This is a generic problem with pg_dump. Since it does not quote all column
names, pg_restore may fail whenever migrating to a new version.
Solution: pg_dump should quote *all* column-names, no matter if they are
keywords or not.
"Hartmut Goebel" <h.goebel@goebel-consult.de> wrote:
Description: pg_dump does not quote column names ->
pg_restore may fail when upgrading
If a 8.3 table contains a column named "window", the dump can not
be restored into a 8.4 database. Reasons: a) "window" is a new
keyword in 8.4 b) pg_dump does not quote column names.
Note that the documentation recommends always running pg_dump using
the executable from the target version, not the source version. Are
you using the pg_dump executable from 8.4?
-Kevin
Am 03.06.2010 15:43, schrieb Kevin Grittner:
Note that the documentation recommends always running pg_dump using
the executable from the target version, not the source version. Are
you using the pg_dump executable from 8.4?

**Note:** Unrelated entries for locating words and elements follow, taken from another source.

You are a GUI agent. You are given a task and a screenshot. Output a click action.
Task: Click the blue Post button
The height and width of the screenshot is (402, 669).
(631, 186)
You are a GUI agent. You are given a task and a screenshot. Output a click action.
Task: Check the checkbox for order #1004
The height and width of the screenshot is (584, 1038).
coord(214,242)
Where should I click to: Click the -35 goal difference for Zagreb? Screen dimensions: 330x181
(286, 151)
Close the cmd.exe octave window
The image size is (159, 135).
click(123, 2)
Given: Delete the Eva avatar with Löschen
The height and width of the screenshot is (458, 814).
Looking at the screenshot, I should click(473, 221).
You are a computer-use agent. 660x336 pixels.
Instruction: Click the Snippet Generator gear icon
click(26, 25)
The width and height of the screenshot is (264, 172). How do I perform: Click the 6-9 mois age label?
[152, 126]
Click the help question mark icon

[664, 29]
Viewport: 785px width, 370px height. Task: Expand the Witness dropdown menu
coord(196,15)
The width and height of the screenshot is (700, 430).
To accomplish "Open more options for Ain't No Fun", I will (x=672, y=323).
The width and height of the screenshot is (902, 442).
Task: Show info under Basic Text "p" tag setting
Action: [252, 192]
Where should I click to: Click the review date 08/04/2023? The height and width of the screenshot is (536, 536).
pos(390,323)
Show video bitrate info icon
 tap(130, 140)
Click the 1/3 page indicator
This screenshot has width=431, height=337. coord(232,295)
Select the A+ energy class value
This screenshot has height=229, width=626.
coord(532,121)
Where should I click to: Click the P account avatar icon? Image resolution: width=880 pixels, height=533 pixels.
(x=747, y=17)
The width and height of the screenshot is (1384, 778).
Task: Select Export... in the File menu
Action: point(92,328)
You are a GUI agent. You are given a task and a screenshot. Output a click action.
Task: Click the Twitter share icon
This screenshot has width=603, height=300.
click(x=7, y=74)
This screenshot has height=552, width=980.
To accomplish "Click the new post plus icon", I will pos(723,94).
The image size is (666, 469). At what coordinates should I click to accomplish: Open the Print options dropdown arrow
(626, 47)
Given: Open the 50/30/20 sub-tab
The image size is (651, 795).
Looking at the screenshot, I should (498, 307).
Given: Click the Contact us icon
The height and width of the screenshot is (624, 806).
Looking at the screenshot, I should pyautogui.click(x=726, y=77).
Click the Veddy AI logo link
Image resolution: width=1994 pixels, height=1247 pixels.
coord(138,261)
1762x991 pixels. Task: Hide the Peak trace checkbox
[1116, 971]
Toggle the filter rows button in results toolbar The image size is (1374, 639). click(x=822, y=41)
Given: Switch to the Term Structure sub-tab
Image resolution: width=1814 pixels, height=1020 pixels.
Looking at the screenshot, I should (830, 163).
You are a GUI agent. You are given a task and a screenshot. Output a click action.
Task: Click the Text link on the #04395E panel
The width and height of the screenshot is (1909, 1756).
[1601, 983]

I dumped with the executable form 8.3.
8.4 did not allow accessing the 8.3 database, thus I needed to dump
using the 8.3 executable.
--
Schönen Gruß - Regards
Hartmut Goebel
Dipl.-Informatiker (univ.), CISSP, CSSLP
Goebel Consult
Spezialist für IT-Sicherheit in komplexen Umgebungen
http://www.goebel-consult.de
Monatliche Kolumne: http://www.cissp-gefluester.de/
Goebel Consult mit Mitglied bei http://www.7-it.de
Attachments:
"Hartmut Goebel" <h.goebel@goebel-consult.de> writes:
If a 8.3 table contains a column named "window", the dump can not be
restored into a 8.4 database. Reasons: a) "window" is a new keyword in 8.4
b) pg_dump does not quote column names.
This is one of the cases where it's helpful to use the newer version's
pg_dump.
Solution: pg_dump should quote *all* column-names, no matter if they are
keywords or not.
That was considered and rejected long ago. Readability of the dump
script is something that we put a nonzero value on.
regards, tom lane
Hartmut Goebel <h.goebel@goebel-consult.de> wrote:
I dumped with the executable form 8.3.
That's not expected to work for an upgrade to 8.4.
8.4 did not allow accessing the 8.3 database
What do you mean? (What did you try and what happened?)
-Kevin
Am 03.06.2010 16:16, schrieb Kevin Grittner:
8.4 did not allow accessing the 8.3 database
What do you mean? (What did you try and what happened?)
If upgraded the rpm-packages from 8.3 to 8.4. Then postgres failed
starting (something like "Database version mismatch"). So I downgraded
to 8.3, pg_dump'ed there, upgraded and pg_restore'd.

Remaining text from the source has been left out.